* _Try it_
Everything in the entries except the pictures should be copied exactly.

* _Material provided_

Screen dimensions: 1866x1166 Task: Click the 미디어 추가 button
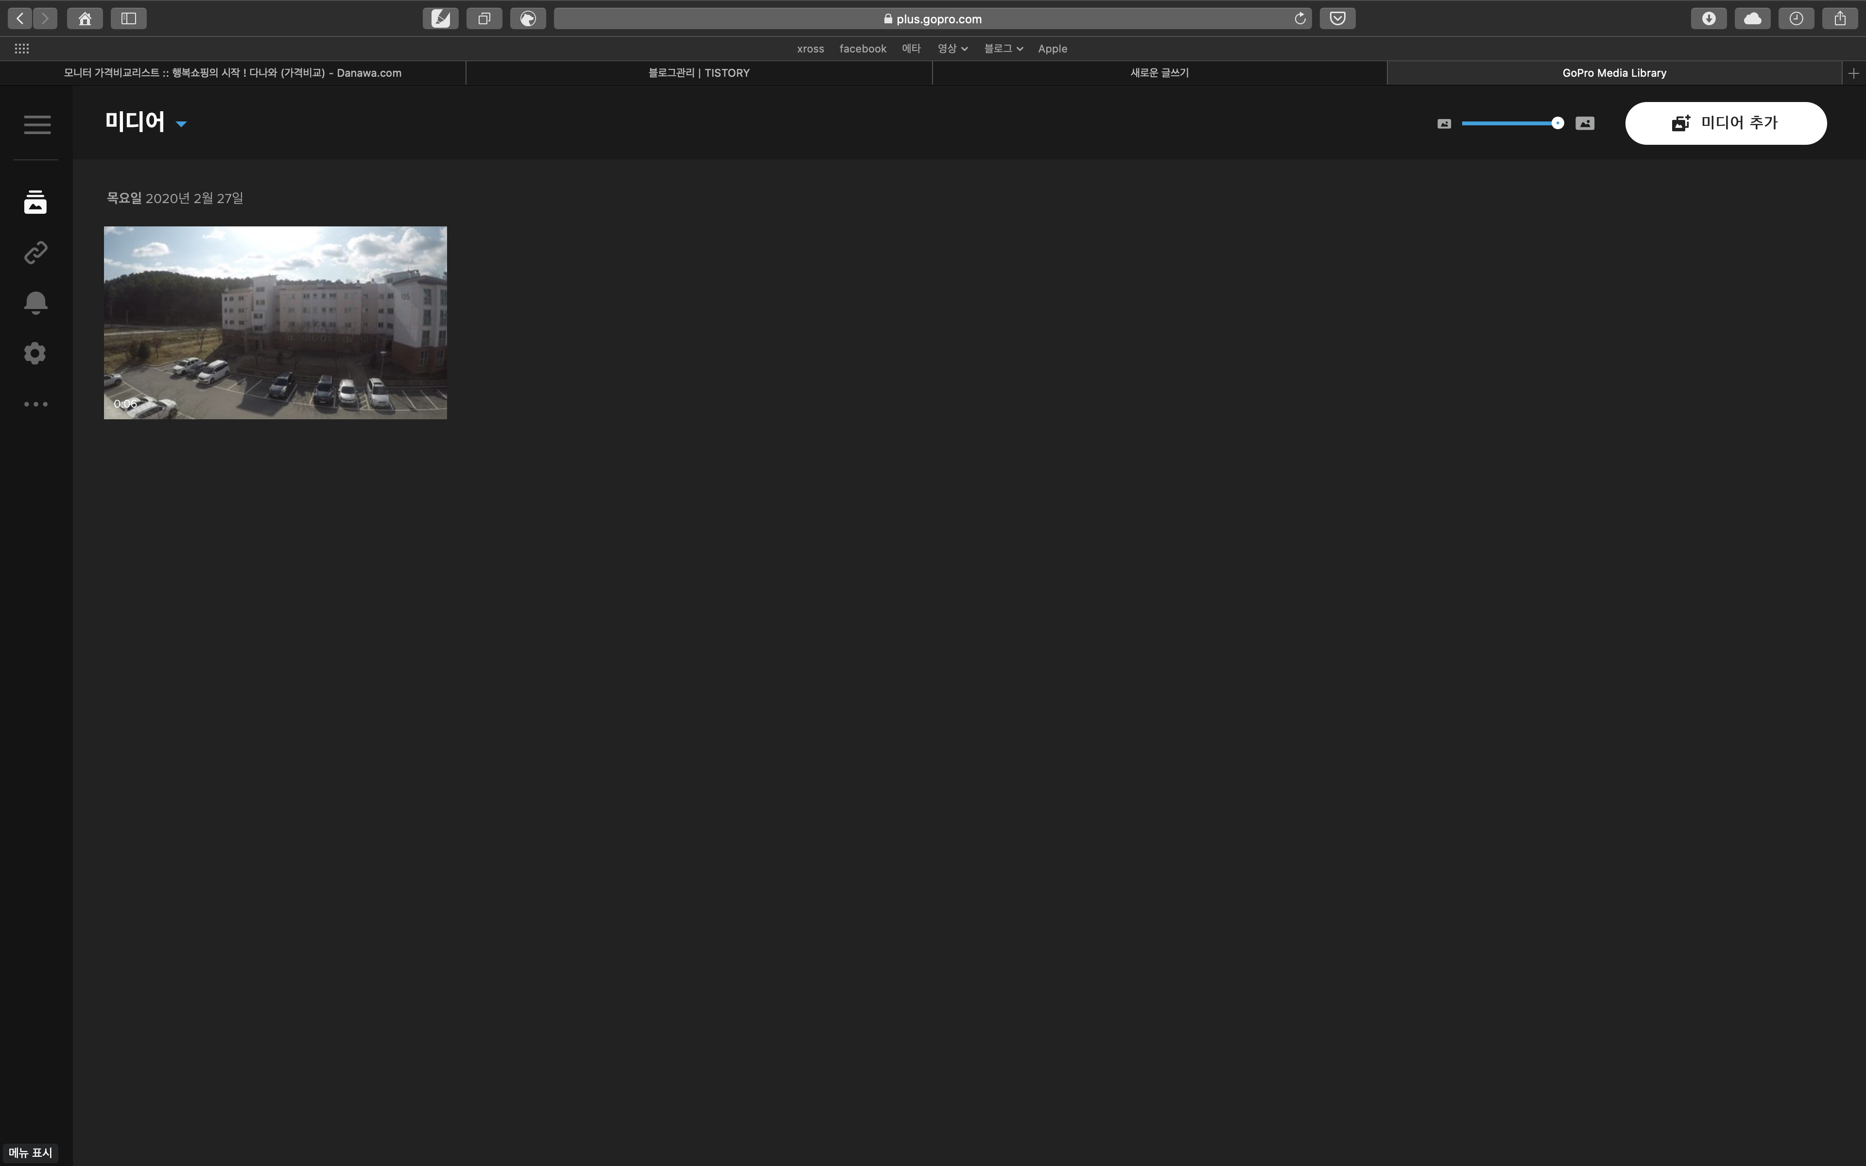pyautogui.click(x=1725, y=123)
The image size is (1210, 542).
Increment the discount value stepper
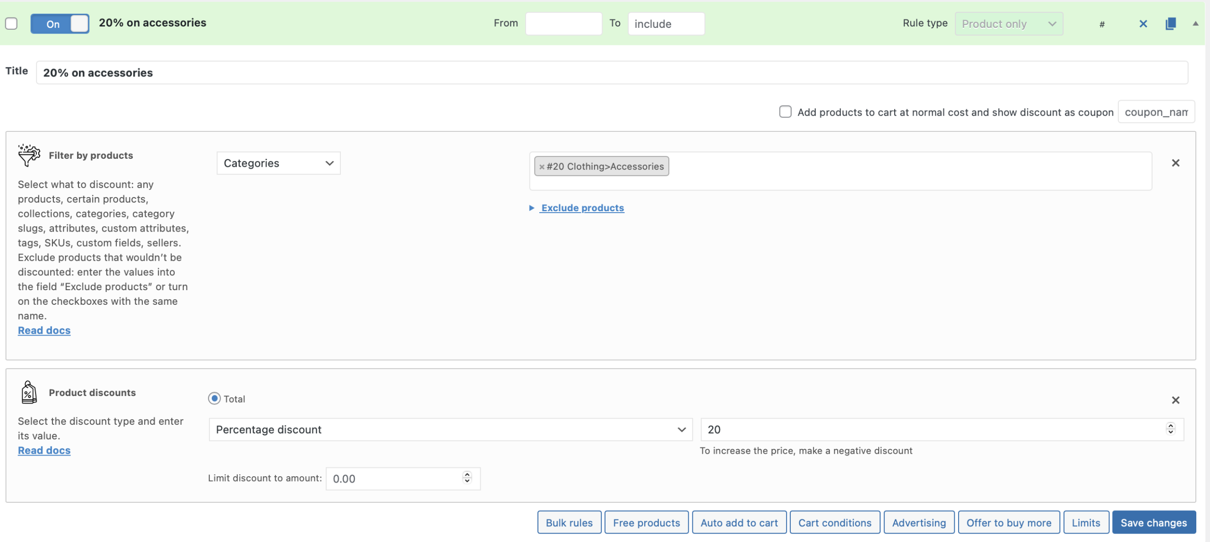point(1170,426)
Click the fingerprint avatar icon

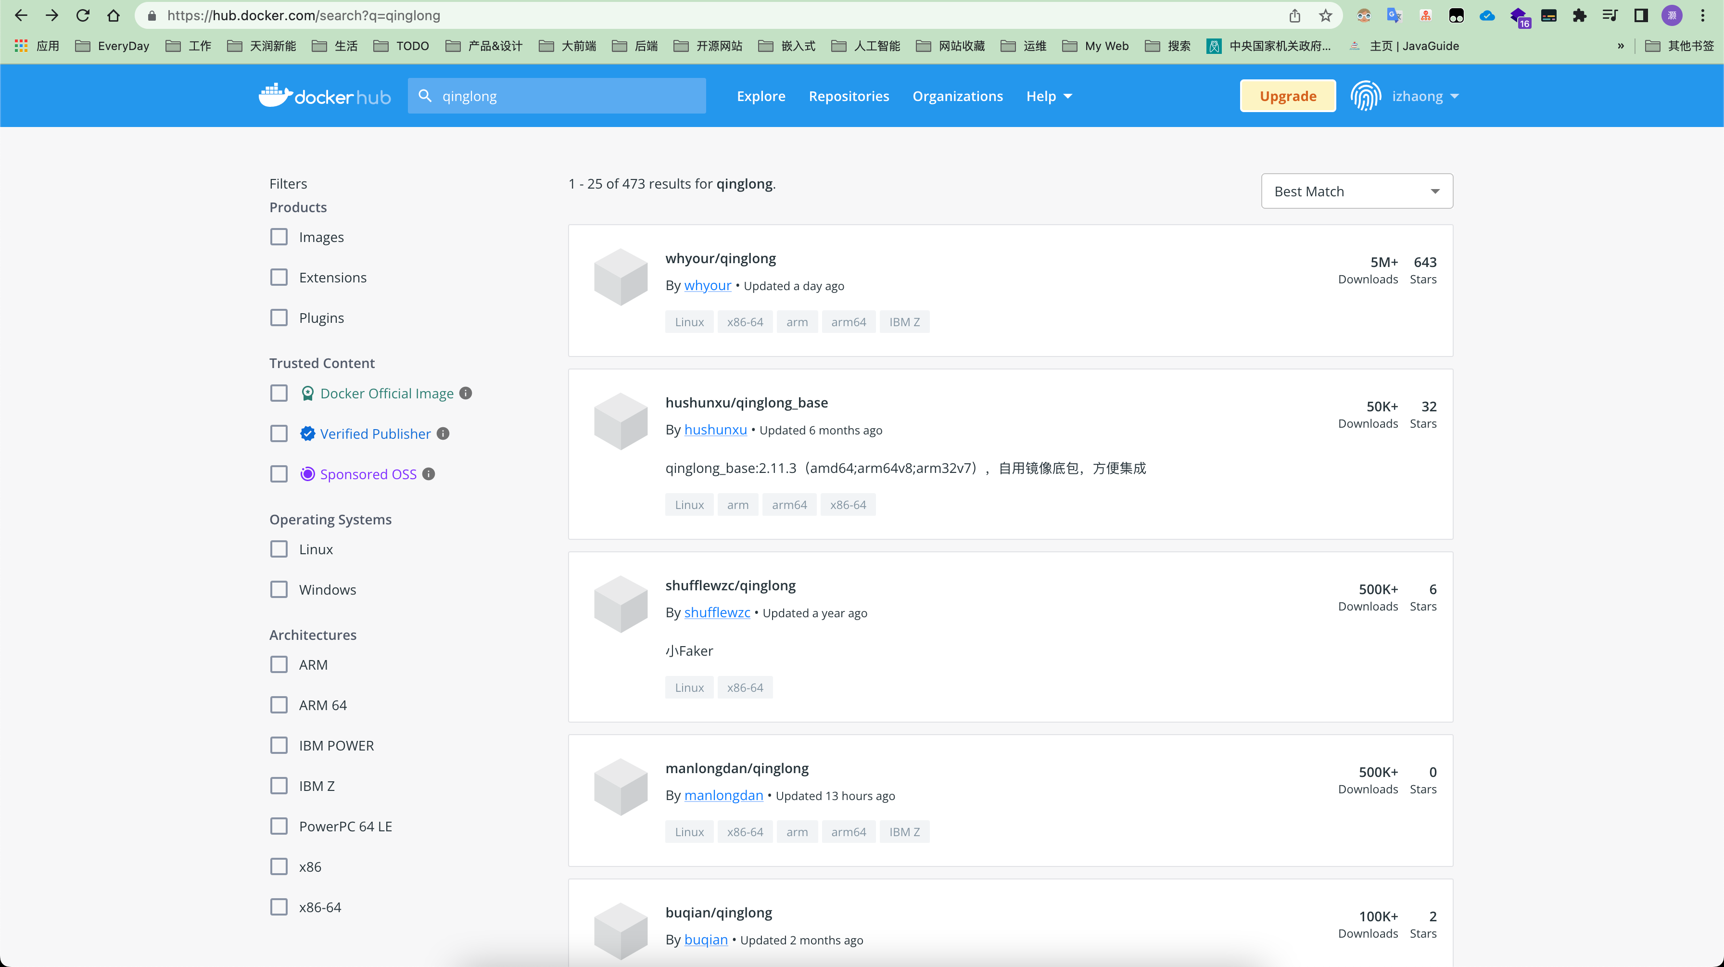point(1365,96)
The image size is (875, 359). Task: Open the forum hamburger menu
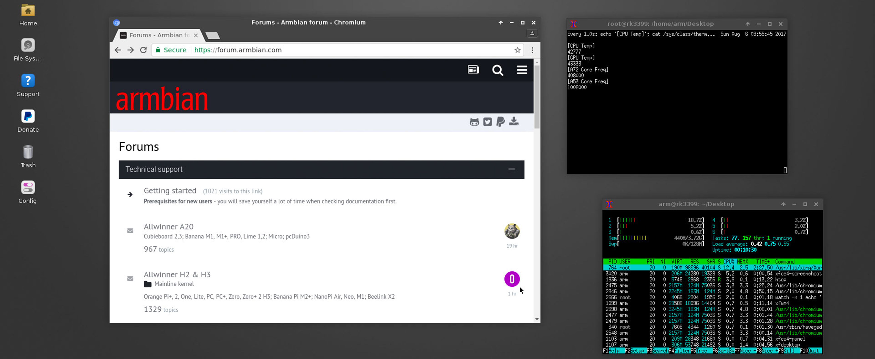pyautogui.click(x=522, y=70)
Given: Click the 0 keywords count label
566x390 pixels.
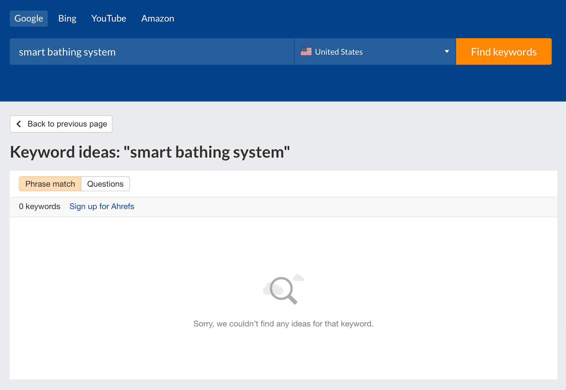Looking at the screenshot, I should (40, 206).
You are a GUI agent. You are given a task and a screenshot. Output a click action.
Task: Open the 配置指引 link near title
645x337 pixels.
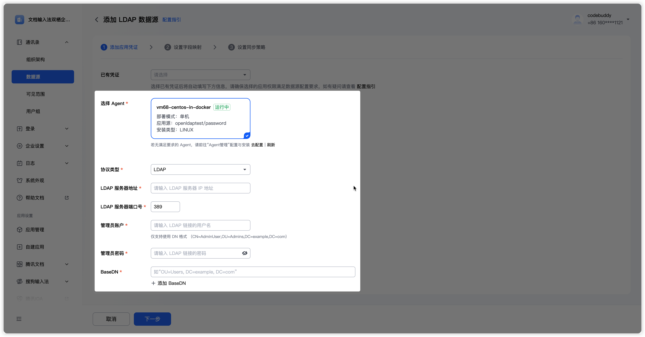coord(172,20)
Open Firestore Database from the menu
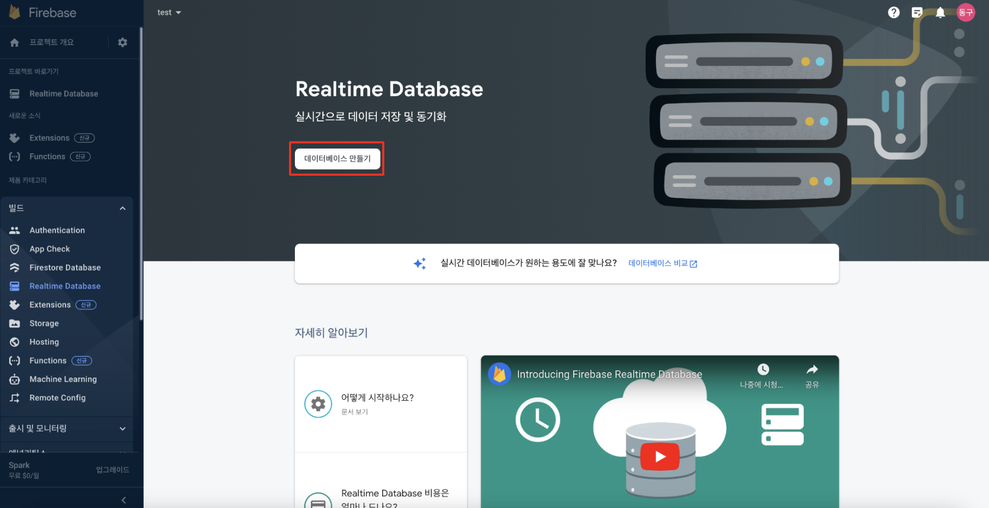989x508 pixels. [64, 267]
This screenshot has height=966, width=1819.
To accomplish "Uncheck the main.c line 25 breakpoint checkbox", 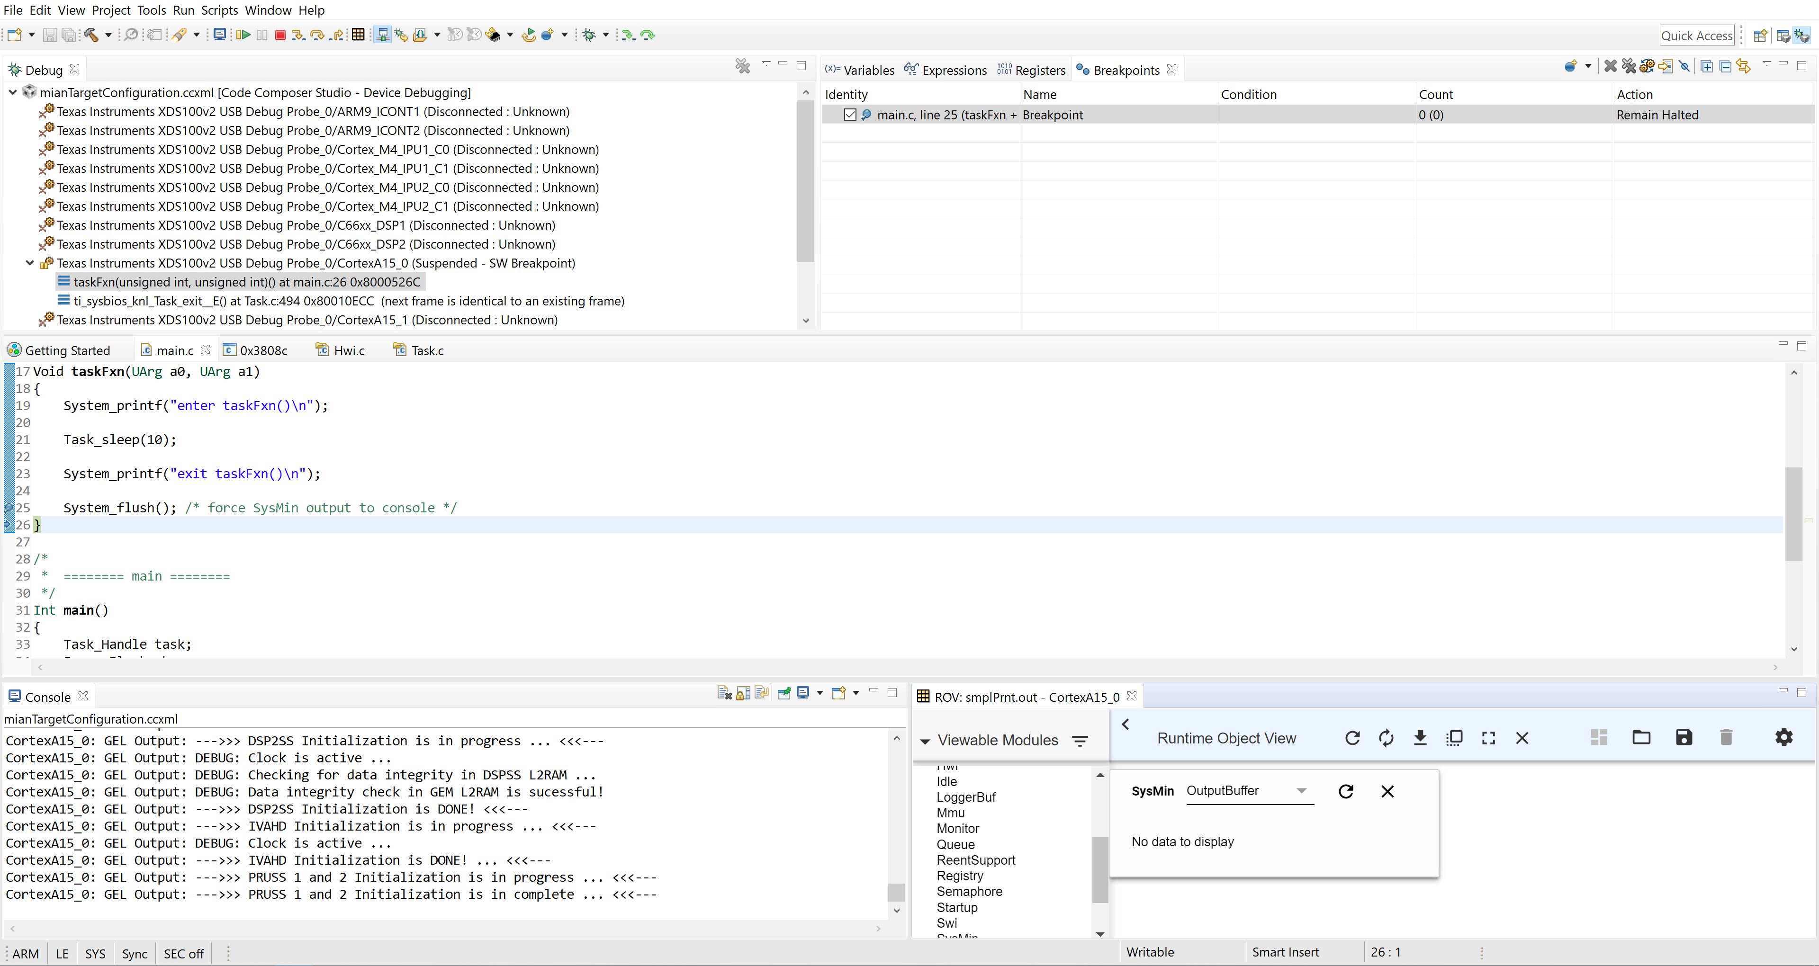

* _Solution_
Screen dimensions: 1866x1166 Task: Click the 미디어 추가 button
pyautogui.click(x=1725, y=123)
The image size is (1210, 542).
Increment the discount value stepper
point(1170,426)
Click the fingerprint avatar icon

point(1365,96)
The image size is (875, 359). Task: Open the forum hamburger menu
pyautogui.click(x=522, y=70)
Given: Click the 0 keywords count label
566x390 pixels.
Looking at the screenshot, I should (40, 206).
You are a GUI agent. You are given a task and a screenshot. Output a click action.
Task: Open the 配置指引 link near title
645x337 pixels.
coord(172,20)
Open Firestore Database from the menu
989x508 pixels. [64, 267]
This screenshot has height=966, width=1819.
To accomplish "Uncheck the main.c line 25 breakpoint checkbox", 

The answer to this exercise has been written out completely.